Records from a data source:
#####

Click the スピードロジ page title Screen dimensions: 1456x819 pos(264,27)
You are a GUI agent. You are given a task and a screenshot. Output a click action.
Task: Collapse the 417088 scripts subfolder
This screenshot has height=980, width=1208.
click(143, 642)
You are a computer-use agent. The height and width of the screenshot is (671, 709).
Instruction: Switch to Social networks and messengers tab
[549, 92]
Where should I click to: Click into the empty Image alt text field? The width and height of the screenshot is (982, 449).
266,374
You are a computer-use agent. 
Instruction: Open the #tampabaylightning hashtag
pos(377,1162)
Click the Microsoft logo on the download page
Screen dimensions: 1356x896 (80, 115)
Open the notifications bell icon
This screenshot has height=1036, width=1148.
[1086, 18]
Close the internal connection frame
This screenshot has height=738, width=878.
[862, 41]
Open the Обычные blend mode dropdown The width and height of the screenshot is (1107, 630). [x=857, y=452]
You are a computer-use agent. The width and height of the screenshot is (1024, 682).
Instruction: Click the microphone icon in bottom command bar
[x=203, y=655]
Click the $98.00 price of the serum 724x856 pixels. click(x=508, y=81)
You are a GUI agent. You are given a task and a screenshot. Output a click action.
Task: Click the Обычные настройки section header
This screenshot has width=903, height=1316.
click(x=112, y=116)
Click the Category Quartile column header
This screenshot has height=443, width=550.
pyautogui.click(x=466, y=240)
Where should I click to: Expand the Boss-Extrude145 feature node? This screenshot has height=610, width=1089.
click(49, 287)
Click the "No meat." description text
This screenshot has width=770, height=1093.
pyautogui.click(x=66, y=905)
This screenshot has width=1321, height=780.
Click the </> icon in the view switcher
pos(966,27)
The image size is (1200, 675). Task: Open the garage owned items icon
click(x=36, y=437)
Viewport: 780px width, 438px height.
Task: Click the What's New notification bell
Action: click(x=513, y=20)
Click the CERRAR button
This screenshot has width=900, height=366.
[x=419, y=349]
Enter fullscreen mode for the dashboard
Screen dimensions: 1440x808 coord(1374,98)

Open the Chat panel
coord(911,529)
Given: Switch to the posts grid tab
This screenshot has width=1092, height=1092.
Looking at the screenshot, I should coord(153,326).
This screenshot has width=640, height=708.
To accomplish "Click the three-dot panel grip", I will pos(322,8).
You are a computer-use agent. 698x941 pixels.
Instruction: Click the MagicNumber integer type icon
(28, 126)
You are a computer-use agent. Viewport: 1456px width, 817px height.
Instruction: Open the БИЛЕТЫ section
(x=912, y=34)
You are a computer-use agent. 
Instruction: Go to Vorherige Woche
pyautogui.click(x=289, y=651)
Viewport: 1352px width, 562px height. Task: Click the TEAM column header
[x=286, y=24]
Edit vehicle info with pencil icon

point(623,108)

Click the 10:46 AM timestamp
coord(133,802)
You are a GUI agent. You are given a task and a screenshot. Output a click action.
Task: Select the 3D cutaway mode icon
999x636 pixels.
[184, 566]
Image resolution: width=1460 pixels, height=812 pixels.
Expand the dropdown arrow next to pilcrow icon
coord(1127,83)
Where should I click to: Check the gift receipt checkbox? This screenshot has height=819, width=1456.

#####

Reproduce the lines from the one with "Instruction: Click the MagicNumber" to the end of the data exactly, leaving out every earlier line.

• Response
Instruction: Click the MagicNumber integer type icon
(28, 126)
You are a computer-use agent. Viewport: 1456px width, 817px height.
Instruction: Open the БИЛЕТЫ section
(x=912, y=34)
You are a computer-use agent. 
Instruction: Go to Vorherige Woche
pyautogui.click(x=289, y=651)
Viewport: 1352px width, 562px height. Task: Click the TEAM column header
[x=286, y=24]
Edit vehicle info with pencil icon

point(623,108)

Click the 10:46 AM timestamp
coord(133,802)
You are a GUI agent. You are given a task and a screenshot. Output a click action.
Task: Select the 3D cutaway mode icon
999x636 pixels.
[184, 566]
Image resolution: width=1460 pixels, height=812 pixels.
Expand the dropdown arrow next to pilcrow icon
coord(1127,83)
Where should I click to: Check the gift receipt checkbox? This screenshot has height=819, width=1456.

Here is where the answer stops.